>> Begin Exercise material
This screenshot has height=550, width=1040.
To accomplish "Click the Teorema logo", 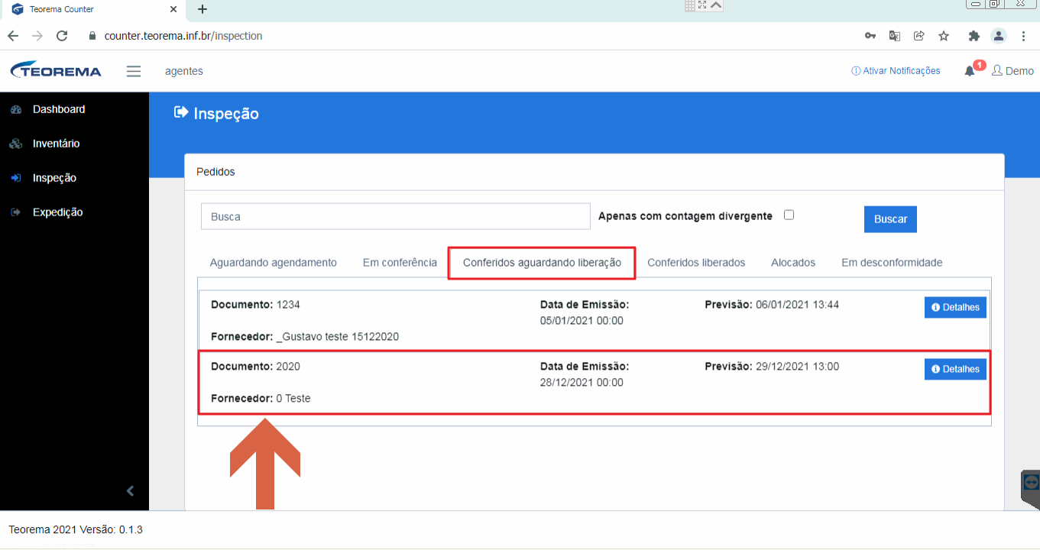I will (x=56, y=70).
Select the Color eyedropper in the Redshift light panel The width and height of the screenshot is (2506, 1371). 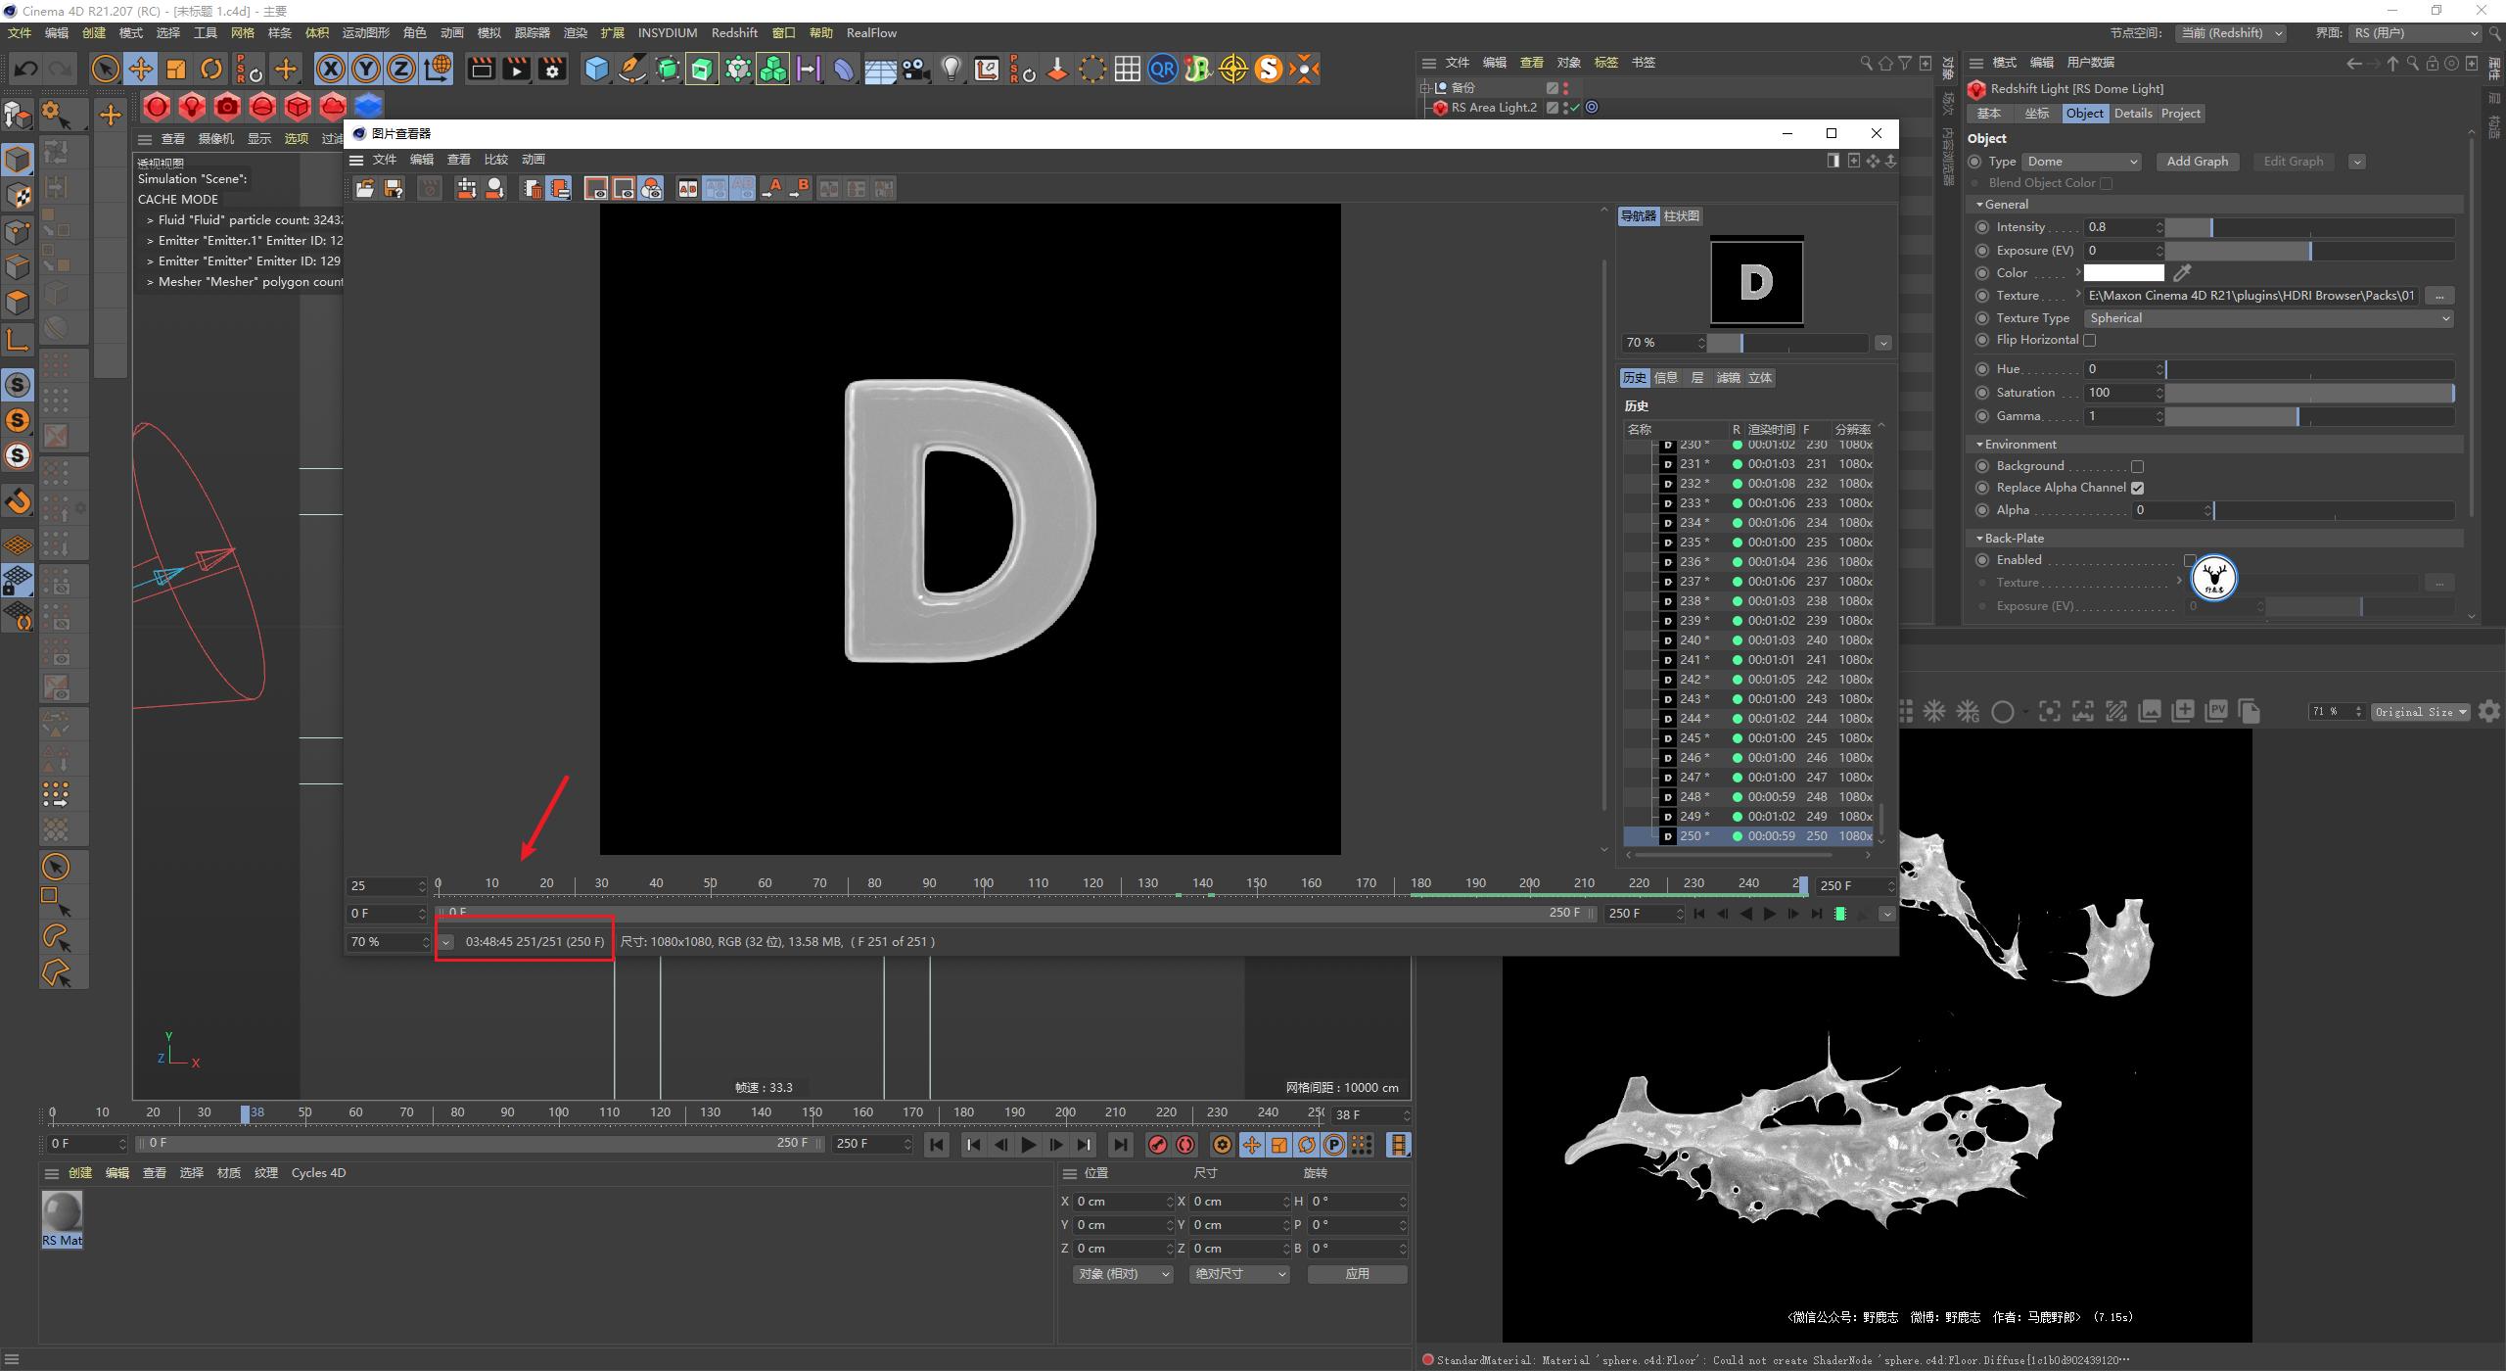point(2183,272)
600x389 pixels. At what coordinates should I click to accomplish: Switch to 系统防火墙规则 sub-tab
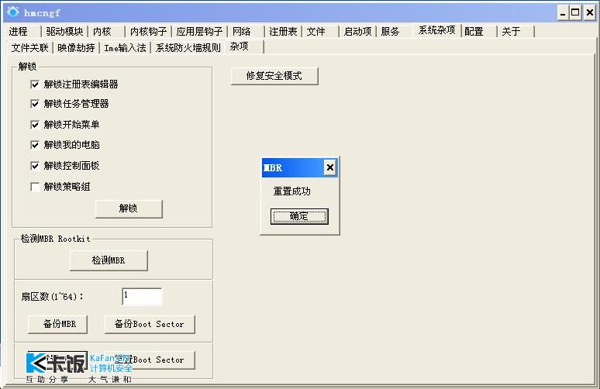[188, 47]
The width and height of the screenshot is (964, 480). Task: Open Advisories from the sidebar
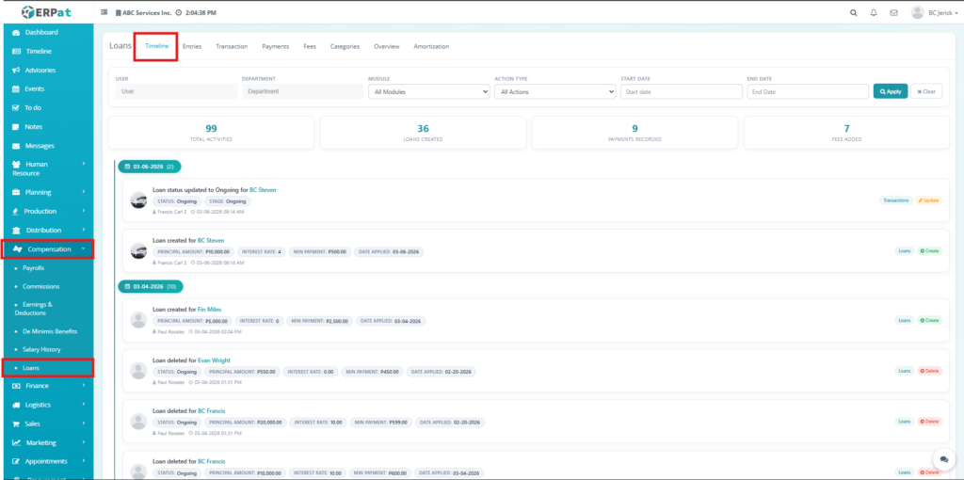(x=39, y=70)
>> End Exercise material
Exercise brief ::
Give the records from the line containing "600x389 pixels. At" through the end of the records, inclusive, as a two-column CSV with the columns text and answer. Use one row per record, put each field in quotes, turn line breaks into spaces, and leave the pictures out.

In response ::
text,answer
"600x389 pixels. At what coordinates should I click to accomplish: Switch to 系统防火墙规则 sub-tab","[188, 47]"
"The width and height of the screenshot is (964, 480). Task: Open Advisories from the sidebar","(x=39, y=70)"